The south elevation overlooks a garden terraced to the level of the principal floor. A low door positioned right of centre is flanked by windows. The outer bays each have two first-floor windows. A round-arched window with keystone and impost blocks sits at attic level at the centre, positioned between paired chimney stacks.

The north elevation is of later date, circa 1820, and features a piend-roofed addition adjoining the basement with a window to the right return and a door to the left. The principal floor has two windows, with the first floor and above detailed as the south elevation.

The east elevation has a centre bay advanced with a round-arched stair window.

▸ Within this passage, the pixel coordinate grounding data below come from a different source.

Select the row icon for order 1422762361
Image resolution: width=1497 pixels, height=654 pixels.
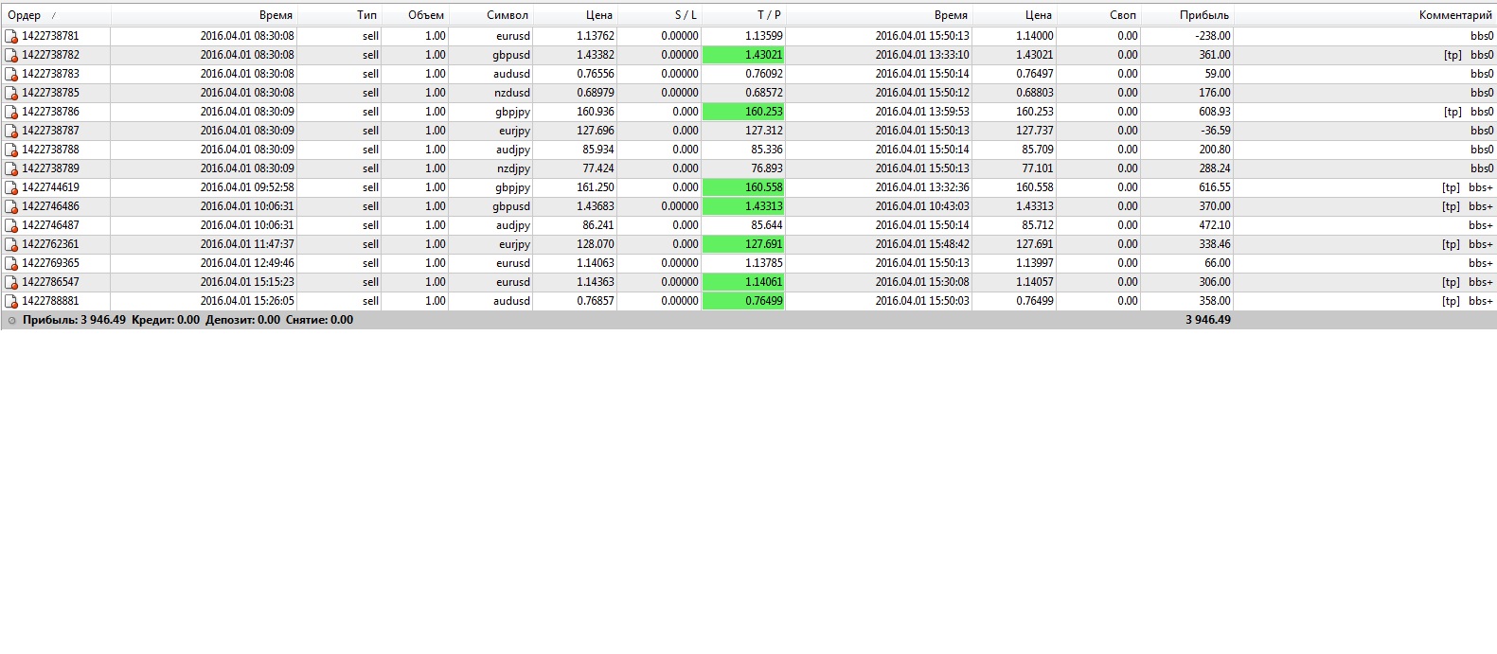click(11, 244)
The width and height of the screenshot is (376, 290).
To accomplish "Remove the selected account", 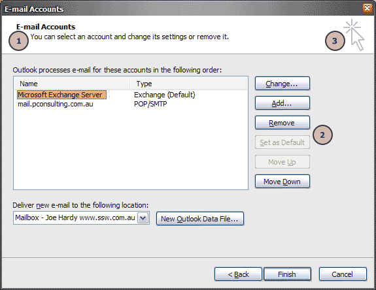I will pos(282,123).
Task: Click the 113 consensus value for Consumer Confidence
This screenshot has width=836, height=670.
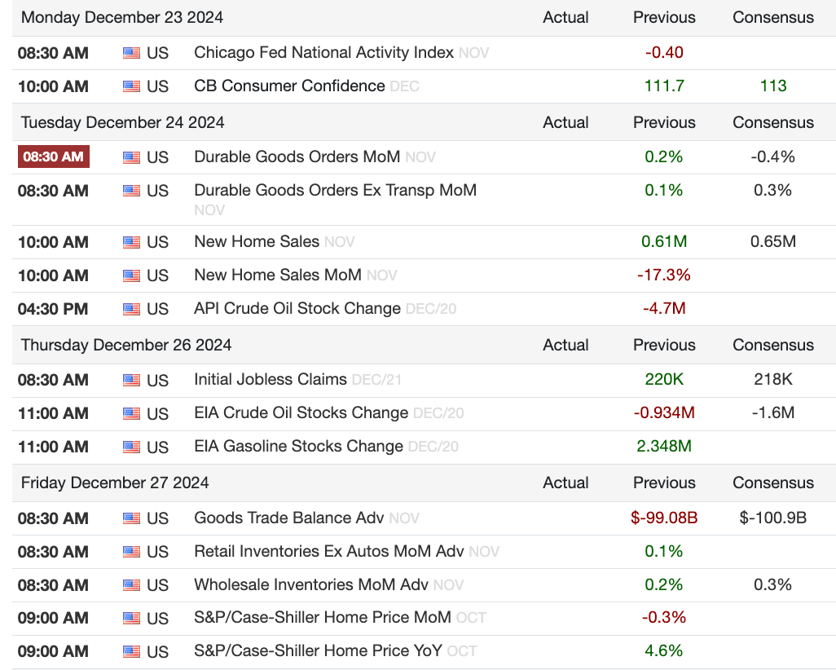Action: [x=773, y=86]

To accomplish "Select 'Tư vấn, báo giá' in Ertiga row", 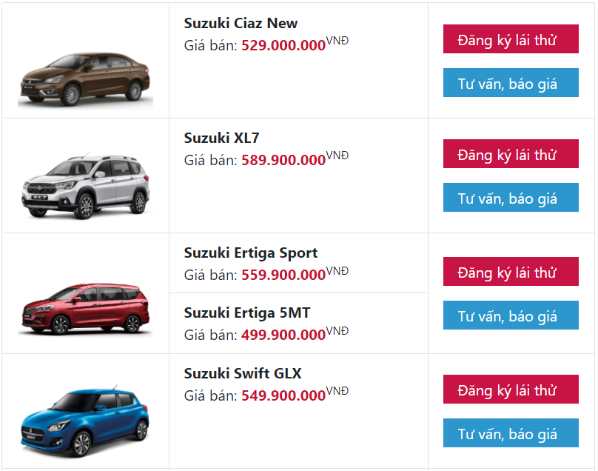I will (511, 315).
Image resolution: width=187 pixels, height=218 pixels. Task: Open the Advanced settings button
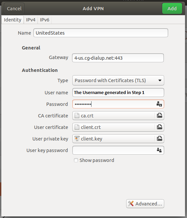pos(145,204)
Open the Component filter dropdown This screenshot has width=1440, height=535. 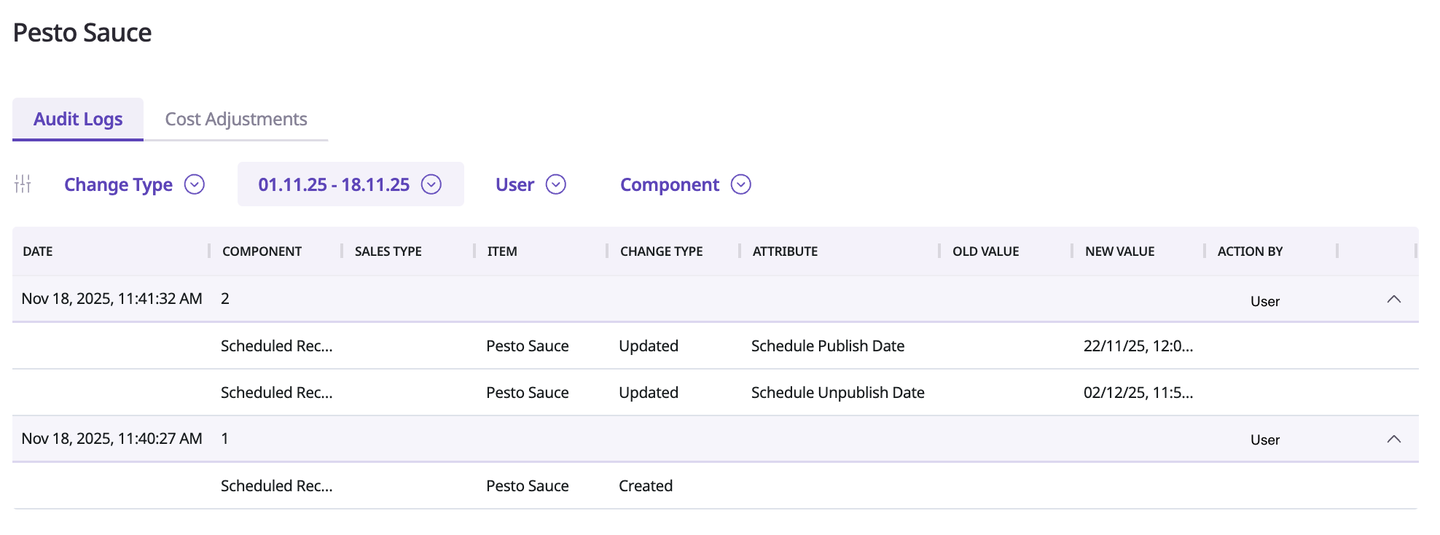(685, 184)
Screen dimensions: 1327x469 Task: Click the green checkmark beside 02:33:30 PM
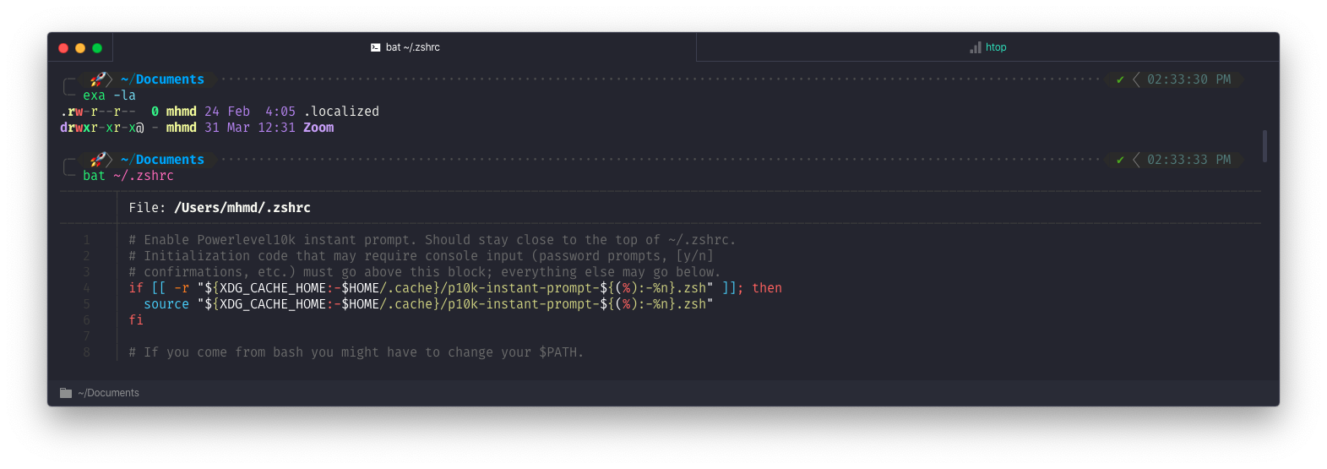coord(1120,79)
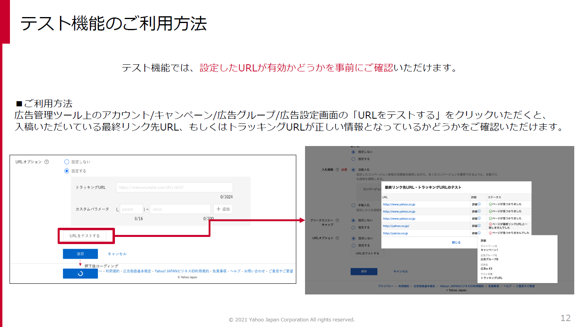Viewport: 583px width, 327px height.
Task: Click the loading spinner on the blue button
Action: [x=80, y=273]
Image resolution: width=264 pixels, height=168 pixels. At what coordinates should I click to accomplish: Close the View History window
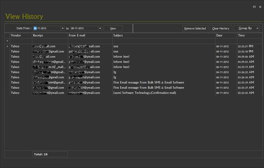tap(260, 7)
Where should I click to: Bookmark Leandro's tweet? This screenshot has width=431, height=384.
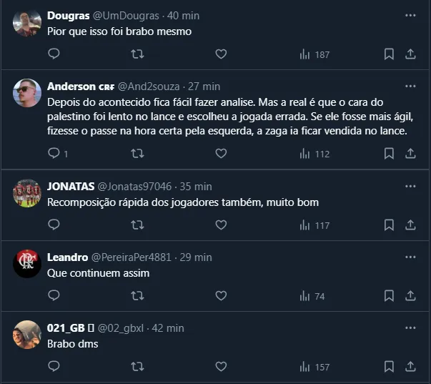(389, 295)
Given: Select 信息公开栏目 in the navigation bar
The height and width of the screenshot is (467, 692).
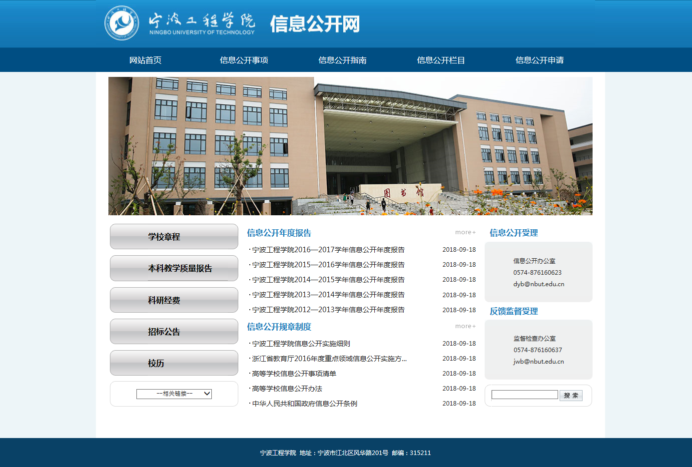Looking at the screenshot, I should click(x=441, y=60).
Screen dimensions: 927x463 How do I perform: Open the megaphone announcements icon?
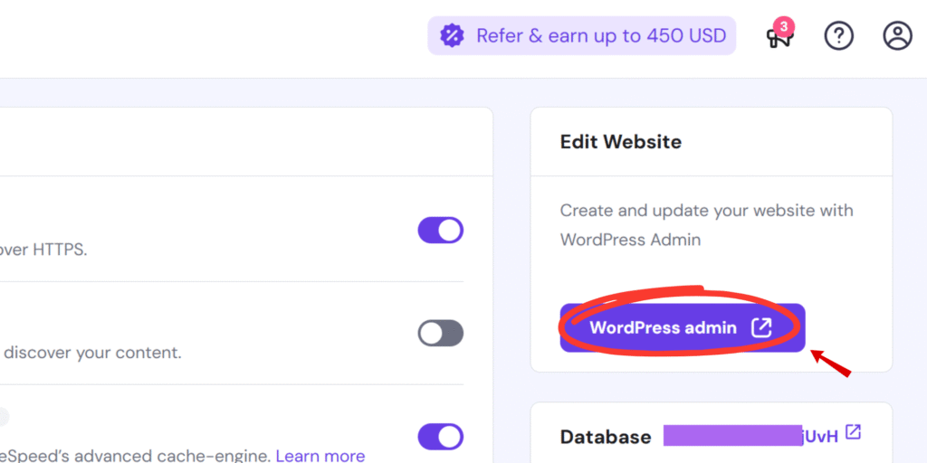[779, 38]
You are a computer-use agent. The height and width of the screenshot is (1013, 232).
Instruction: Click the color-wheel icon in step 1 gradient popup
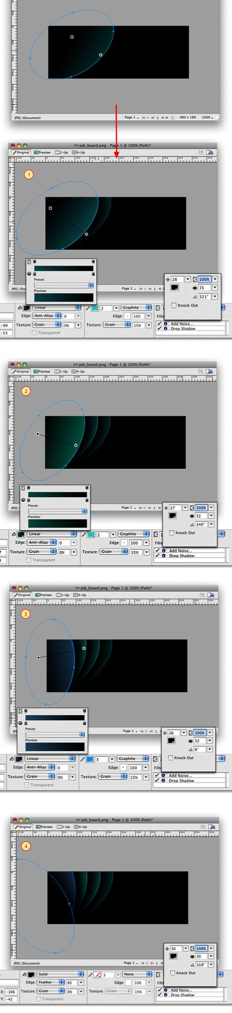pyautogui.click(x=29, y=274)
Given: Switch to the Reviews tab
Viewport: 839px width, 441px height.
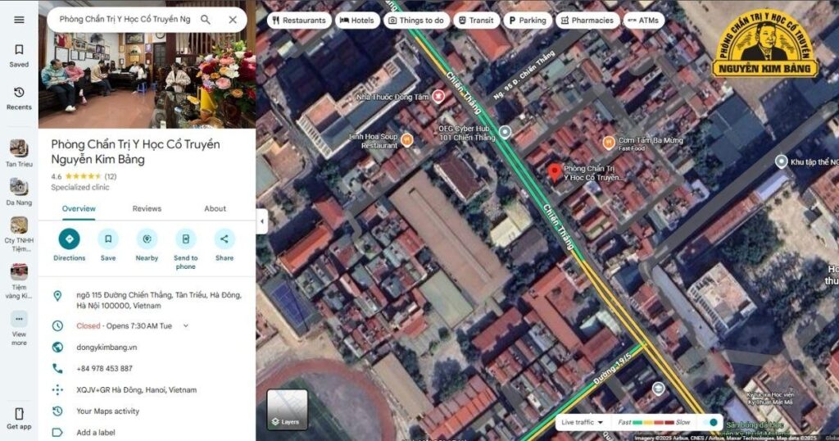Looking at the screenshot, I should pyautogui.click(x=147, y=208).
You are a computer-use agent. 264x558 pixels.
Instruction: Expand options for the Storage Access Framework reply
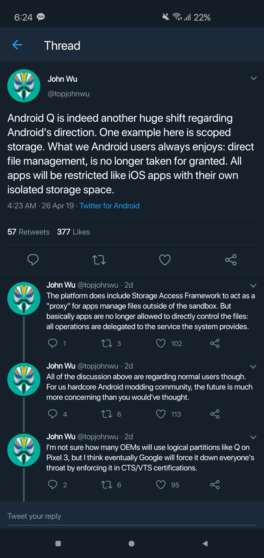[x=253, y=286]
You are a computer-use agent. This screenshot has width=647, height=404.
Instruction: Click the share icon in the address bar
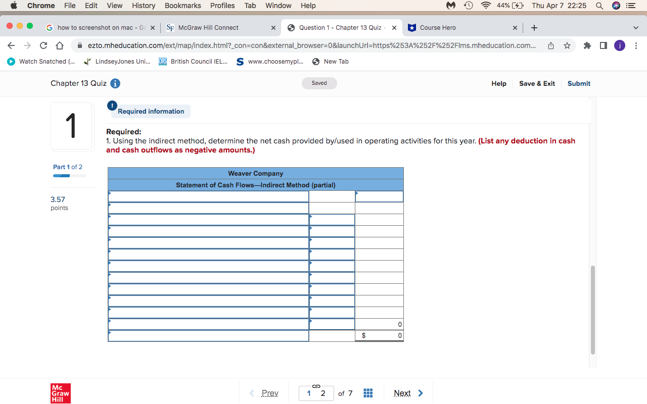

Irregular harled nineteenth-century additions, linking to the earlier house, rise to first-floor level. To the right is a later doorway at ground level, with windows to each floor in the outer bay. Further doors and windows to the basement exist to the left, with two windows at each floor above.

Sash and case windows with a predominating twelve-pane glazing pattern are found throughout. The roofs use concrete tiles, with a cupola lighting the stair. The skews feature ashlar coping with skewblocks.

Broad, corniced and margined paired ashlar chimney stacks with decorative cans are a notable external feature.

The interior of the 1793 house contains a tripartite vestibule door, half-glazed, with a semi-circular fanlight. The hall features paired Ionic columns and pilasters between doors to the principal rooms. A dog-leg ashlar stair, lit by a round-arched stair window and cupola, ascends through the building.

The library, located to the left of the hall and formerly used as a dining room, features a trompe l'oeil illusionistic painted plaster ceiling circa 1830, simulating carved and panelled wood. A panelled dado and grey marble fireplace complete the room.

The drawing room, to the right of the hall, was decorated by John Fowler circa 1965 and is hung with pleated grey silk. It features plasterwork ceiling and cornice with a white marble fireplace containing a Neo-classical brass grate.

The dining room, formerly the library and located to the rear, contains a marble fireplace with a window above. A door opens to the terrace. The room is fitted with six panelled doors with panelled ingoes.